Work instruction:
Write the line that contains "はなしごとについて (24, 2320)" and each one after it, word for word, ending with the final line of the data.

Extracted records:
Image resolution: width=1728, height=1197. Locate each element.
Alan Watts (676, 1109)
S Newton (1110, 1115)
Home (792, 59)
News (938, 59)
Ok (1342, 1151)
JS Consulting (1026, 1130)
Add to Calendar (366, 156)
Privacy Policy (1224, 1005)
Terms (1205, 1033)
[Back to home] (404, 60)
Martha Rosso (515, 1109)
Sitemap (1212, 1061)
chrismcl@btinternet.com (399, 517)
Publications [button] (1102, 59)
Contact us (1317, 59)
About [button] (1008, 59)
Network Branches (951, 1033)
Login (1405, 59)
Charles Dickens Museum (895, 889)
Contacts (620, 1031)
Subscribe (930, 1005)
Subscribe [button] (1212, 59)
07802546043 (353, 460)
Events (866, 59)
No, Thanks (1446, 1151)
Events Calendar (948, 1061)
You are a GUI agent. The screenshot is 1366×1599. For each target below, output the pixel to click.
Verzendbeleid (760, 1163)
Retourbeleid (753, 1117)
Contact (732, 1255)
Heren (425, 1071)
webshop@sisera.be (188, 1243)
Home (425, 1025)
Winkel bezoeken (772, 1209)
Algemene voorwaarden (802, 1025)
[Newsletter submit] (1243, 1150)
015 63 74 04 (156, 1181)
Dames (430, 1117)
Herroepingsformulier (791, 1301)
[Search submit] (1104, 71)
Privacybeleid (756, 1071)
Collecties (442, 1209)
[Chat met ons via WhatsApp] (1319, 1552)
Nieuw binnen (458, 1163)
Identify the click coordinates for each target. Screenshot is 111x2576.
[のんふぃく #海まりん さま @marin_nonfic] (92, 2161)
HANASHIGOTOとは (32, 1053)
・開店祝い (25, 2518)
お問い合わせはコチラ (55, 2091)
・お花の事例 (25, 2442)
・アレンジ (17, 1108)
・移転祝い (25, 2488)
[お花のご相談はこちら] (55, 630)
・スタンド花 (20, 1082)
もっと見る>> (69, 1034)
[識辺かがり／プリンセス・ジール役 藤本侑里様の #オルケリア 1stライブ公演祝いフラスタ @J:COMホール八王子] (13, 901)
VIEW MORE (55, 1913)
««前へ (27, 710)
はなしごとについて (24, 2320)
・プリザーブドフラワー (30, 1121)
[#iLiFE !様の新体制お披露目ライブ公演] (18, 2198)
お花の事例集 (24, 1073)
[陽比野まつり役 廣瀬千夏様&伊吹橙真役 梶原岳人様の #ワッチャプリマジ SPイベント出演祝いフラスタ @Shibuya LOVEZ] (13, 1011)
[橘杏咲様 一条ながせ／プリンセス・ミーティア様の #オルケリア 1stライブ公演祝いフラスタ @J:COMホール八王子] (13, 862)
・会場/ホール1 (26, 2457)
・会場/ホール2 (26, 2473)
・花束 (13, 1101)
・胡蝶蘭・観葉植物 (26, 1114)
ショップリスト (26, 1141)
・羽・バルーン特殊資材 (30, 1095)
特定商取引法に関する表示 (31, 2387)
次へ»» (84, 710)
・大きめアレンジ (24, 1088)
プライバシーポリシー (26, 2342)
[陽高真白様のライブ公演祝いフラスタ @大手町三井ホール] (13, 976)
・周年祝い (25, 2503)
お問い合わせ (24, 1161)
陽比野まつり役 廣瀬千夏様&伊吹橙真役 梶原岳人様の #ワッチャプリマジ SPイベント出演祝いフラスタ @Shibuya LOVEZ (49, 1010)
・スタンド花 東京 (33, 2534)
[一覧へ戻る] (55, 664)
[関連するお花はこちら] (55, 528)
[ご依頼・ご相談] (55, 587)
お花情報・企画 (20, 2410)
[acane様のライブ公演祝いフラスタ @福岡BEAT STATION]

Result for this task:
はなしごとについて (24, 2320)
・プリザーブドフラワー (30, 1121)
[#iLiFE !様の新体制お披露目ライブ公演] (18, 2198)
お花の事例集 (24, 1073)
[陽比野まつり役 廣瀬千夏様&伊吹橙真役 梶原岳人様の #ワッチャプリマジ SPイベント出演祝いフラスタ @Shibuya LOVEZ] (13, 1011)
[橘杏咲様 一条ながせ／プリンセス・ミーティア様の #オルケリア 1stライブ公演祝いフラスタ @J:COMホール八王子] (13, 862)
・会場/ホール1 (26, 2457)
・会場/ホール2 (26, 2473)
・花束 (13, 1101)
・胡蝶蘭・観葉植物 (26, 1114)
ショップリスト (26, 1141)
・羽・バルーン特殊資材 (30, 1095)
特定商取引法に関する表示 (31, 2387)
次へ»» (84, 710)
・大きめアレンジ (24, 1088)
プライバシーポリシー (26, 2342)
[陽高真白様のライブ公演祝いフラスタ @大手町三井ホール] (13, 976)
・周年祝い (25, 2503)
お問い合わせ (24, 1161)
陽比野まつり役 廣瀬千夏様&伊吹橙真役 梶原岳人様の #ワッチャプリマジ SPイベント出演祝いフラスタ @Shibuya LOVEZ (49, 1010)
・スタンド花 東京 (33, 2534)
[一覧へ戻る] (55, 664)
[関連するお花はこちら] (55, 528)
[ご依頼・ご相談] (55, 587)
お花情報・企画 (20, 2410)
[acane様のライブ公演祝いフラスタ @福岡BEAT STATION]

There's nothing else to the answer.